Via libera dai membri Nato all’innalzamento della spesa militare al 5% del Pil: da qui al 2035 la decisione costerà all’Italia 700 miliardi, Meloni riuscirà a evitare tagli e un aumento delle tasse?
Aumento spesa militare al 5% del Pil, a l’Aja durante il punto stampa Giorgia Meloni ha voluto ribadire che questi sono “impegni sostenibili per l’Italia, spese necessarie per rafforzare la nostra difesa e la nostra sicurezza”.
La promessa della premier Meloni così è solenne: “ Non distoglieremo neanche un euro dalle priorità del governo e dei cittadini italiani . Parliamo di un incremento della spesa dell’1,5% in dieci anni quindi non distante dall’impegno che l’Italia assunse nel 2014”.
“Noi abbiamo fatto i nostri calcoli - ha proseguito Meloni - nel 2026 non useremo l’escape clause (la clausola d’emergenza ideata da von der Leyen proprio per le spese militari, ndr) e sugli anni a venire si valuterà in base a quella che sarà la situazione”.
Ma quanto costerà all’Italia la decisione dei membri della Nato di portare la spesa militare annua di ciascun Paese al 5% del Pil? Sempre davanti ai microfoni Giorgia Meloni ha parlato di numeri di numeri e ricostruzioni fantasiose circolate sulla stampa, peccato però che la premier non abbia fornito poi quelle che sarebbero le sue di cifre.
Spesa militare al 5% del Pil, i costi per l’Italia
Al 2025 la spesa militare dell’Italia è pari all’1,57% del Pil, per un esborso complessivo pari a 31,3 miliardi di euro. Stando all’accordo tra i membri della Nato siglato a l’Aia, l’impegno assunto è quello di portare il conto al 3,5% del Pil per la spesa militare diretta, aggiungendo un 1,5% per infrastrutture strategiche come strade, porti e aeroporti, con anche il Ponte sullo Stretto che potrebbe essere inserito in questo elenco.
Totale 5% che dovrà essere raggiunto entro il 2035, ovvero tra dieci anni. A riguardo Milex ha realizzato una dettagliata tabella dove ha elencato quello che sarebbe il cronoprogramma degli aumenti della spesa militare in Italia per mantenere la parola data in sede atlantica.

Stando a questo calcolo, in totale l’aumento della spesa militare al 3,5% del Pil costerà 694,2 miliardi di euro all’Italia, una cifra enorme e un fiume di denaro che non si capisce bene da dove spunterà fuori.
“Un impegno importante - ha scritto Adnkronos - perché 30-40 miliardi in più sono più di una legge di bilancio aggiuntiva, l’ultima valeva più o meno 30 mld.

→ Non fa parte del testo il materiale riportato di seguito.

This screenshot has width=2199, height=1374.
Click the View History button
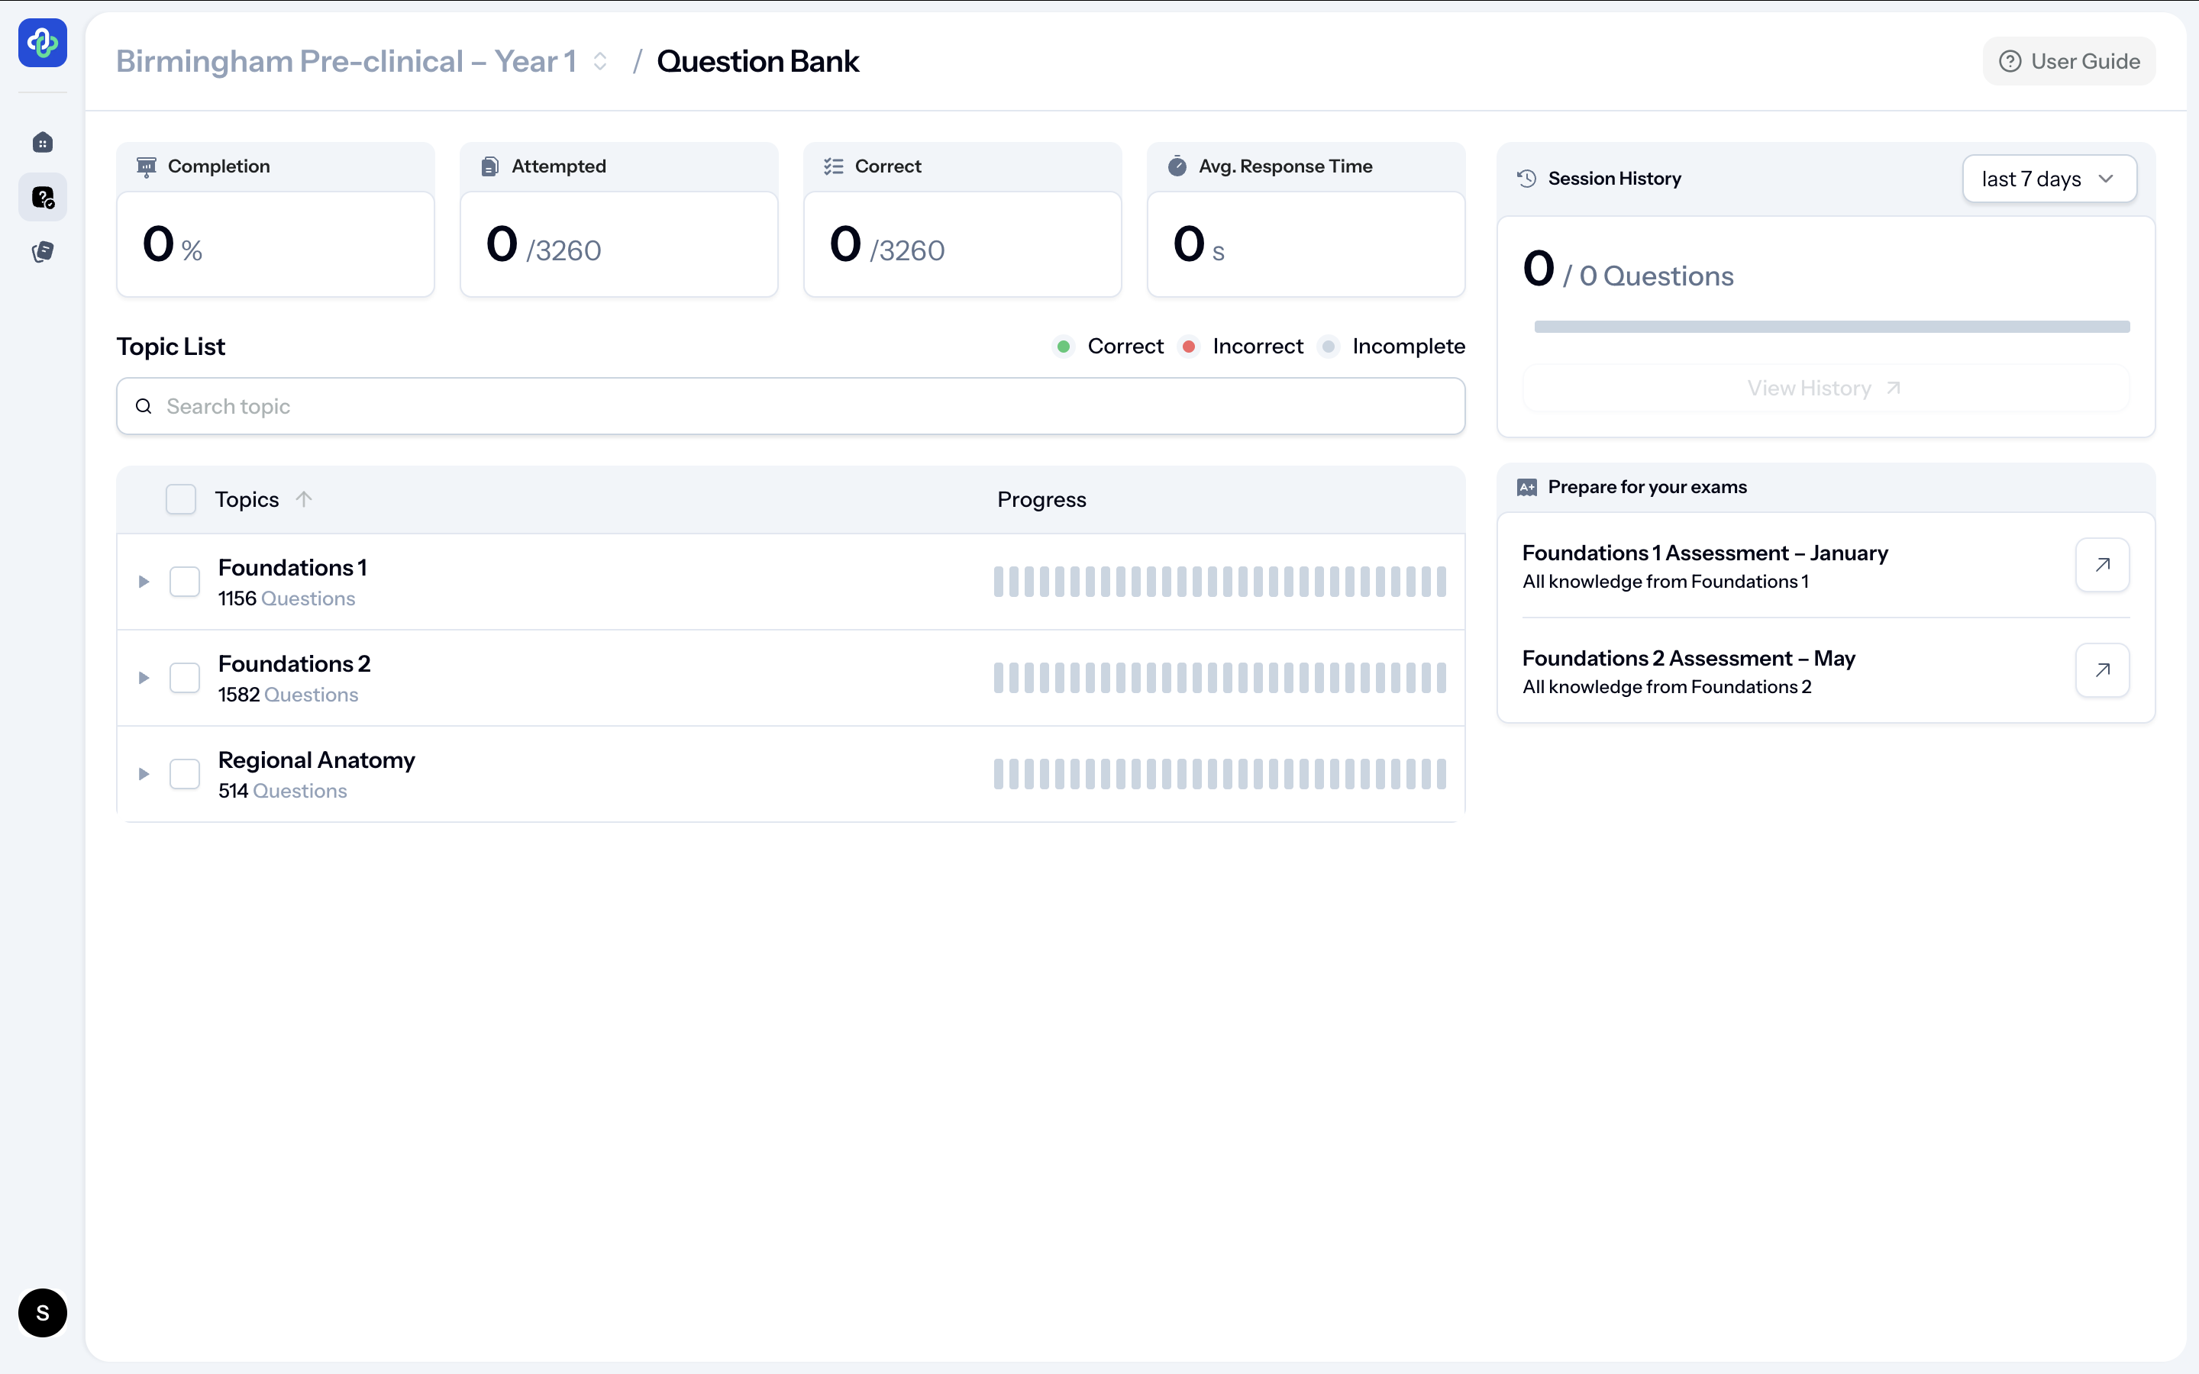(1825, 389)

La domanda che segue è quindi: come si potrà fare, quali scelte si dovranno fare per contribuire correttamente alla nuova Nato?”.
Tasse più alte e tagli alla spesa pubblica?

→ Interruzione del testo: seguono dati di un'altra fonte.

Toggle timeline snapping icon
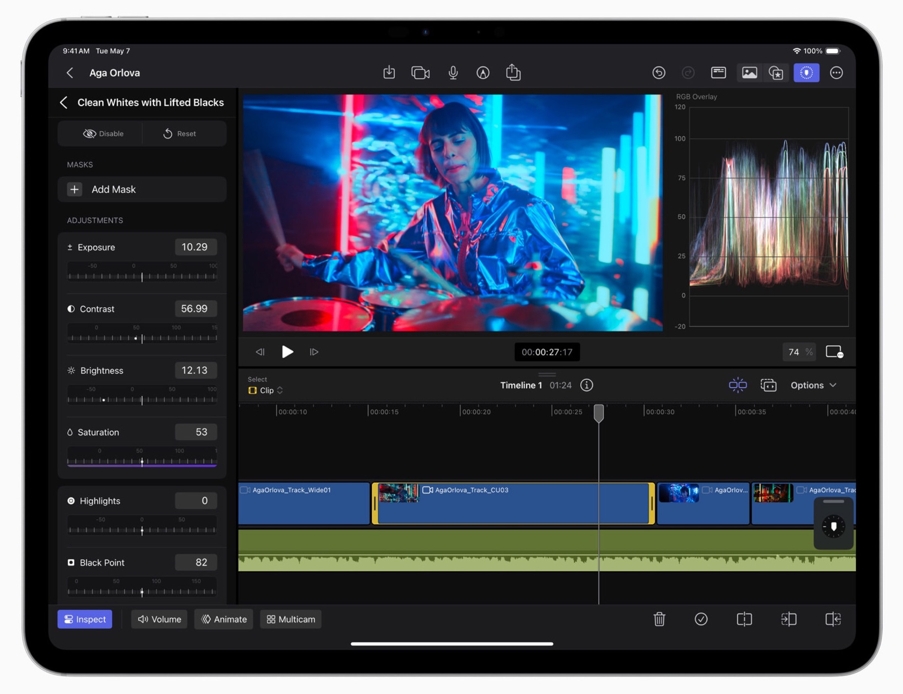903x694 pixels. tap(737, 385)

Nonostante le promesse fatte da Giorgia Meloni - che fanno il paio a quelle simili fatte da Giancarlo Giorgetti nei mesi scorsi -, sempre per Adnkronos non ci sarebbero molte soluzioni: “Considerato che l’Italia non può aumentare ancora il suo debito pubblico, le strade alternative restano l’aumento delle tasse o una drastica riduzione della spesa pubblica in altri settori”.
Con la volontà del governo che è quella di non attivare la clausola d’emergenza per la spesa militare, Meloni ha parlato di una spesa importante ma sostenibile che, se indirizzata verso aziende italiane, può attivare una sorta di circolo virtuoso.
Ci sono però alcuni aspetti da considerare. Grazie all’asse con il Regno Unito e altri Paesi, l’Italia è riuscita a fissare il termine per il 5% al 2035, mentre inizialmente si è parlato del 2032.
In più ci potrebbe essere una revisione di spesa nel 2029, ovvero quando Donald Trump avrà terminato il suo secondo mandato alla Casa Bianca. Inoltre l’aumento sarà graduale e non ci sono regole ferree da rispettare simili a quelle comunitarie.
In Italia le prossime elezioni ci saranno nel 2027 e Giorgia Meloni potrebbe rimandare il salasso al dopo voto, scaricando de facto la patata bollente al governo successivo: anche se dovesse esserci sempre lei a Palazzo Chigi non sarebbe un dramma, visto che intanto un nuovo mandato sarebbe in tasca.